Reading text Block Start

Purpose: The compound (E)-4-(2-(6-(2-(2-(2-(18)F-fluoroethoxy)ethoxy)ethoxy) pyridin-3-yl)vinyl)-N-methylbenzenamine ([(18)F]AV-45) is a novel radiopharmaceutical capable of selectively binding to beta-amyloid (A beta) plaques. This pilot study reports the safety, biodistribution, and radiation dosimetry of [(18)F]AV-45 in human subjects.
Methods: In vitro autoradiography and fluorescent staining of postmortem brain tissue from patients with Alzheimer's disease (AD) and cognitively healthy subjects were performed to assess the specificity of the tracer. Biodistribution was assessed in three healthy elderly subjects (mean age: 60.0+/-5.2 years) who underwent 3-h whole-body positron emission tomography (PET)/computed tomographic (CT) scans after a bolus injection of 381.9+/-13.9 MBq of [(18)F]AV-45. Another six subjects (three AD patients and three healthy controls, mean age: 67.7+/-13.6 years) underwent brain PET studies. Source organs were delineated on PET/CT. All subjects underwent magnetic resonance imaging (MRI) for obtaining structural information.
Results: In vitro autoradiography revealed exquisitely high specific binding of [(18)F]AV-45 to postmortem AD brain sections, but not to the control sections. There were no serious adverse events throughout the study period. The peak uptake of the tracer in the brain was 5.12+/-0.41% of the injected dose. The highest absorbed organ dose was to the gallbladder wall (184.7+/-78.6 microGy/MBq, 4.8 h voiding interval). The effective dose equivalent and effective dose values for [(18)F]AV-45 were 33.8+/-3.4 microSv/MBq and 19.3+/-1.3 microSv/MBq, respectively.
Conclusion: [(18)F]AV-45 binds specifically to A beta in vitro, and is a safe PET tracer for studying A beta distribution in human brain. The dosimetry is suitable for clinical and research application.

Reading text Block End
Information provided Block Start

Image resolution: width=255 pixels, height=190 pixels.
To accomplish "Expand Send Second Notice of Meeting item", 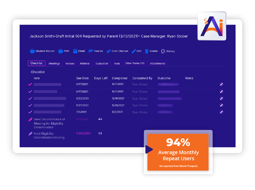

Information provided Block End

What the task asks -
In the abstract on the amyloid PET tracer, copy out the passage from "Purpose: The compound" to "in human subjects." word for word.

Written solution -
Purpose: The compound (E)-4-(2-(6-(2-(2-(2-(18)F-fluoroethoxy)ethoxy)ethoxy) pyridin-3-yl)vinyl)-N-methylbenzenamine ([(18)F]AV-45) is a novel radiopharmaceutical capable of selectively binding to beta-amyloid (A beta) plaques. This pilot study reports the safety, biodistribution, and radiation dosimetry of [(18)F]AV-45 in human subjects.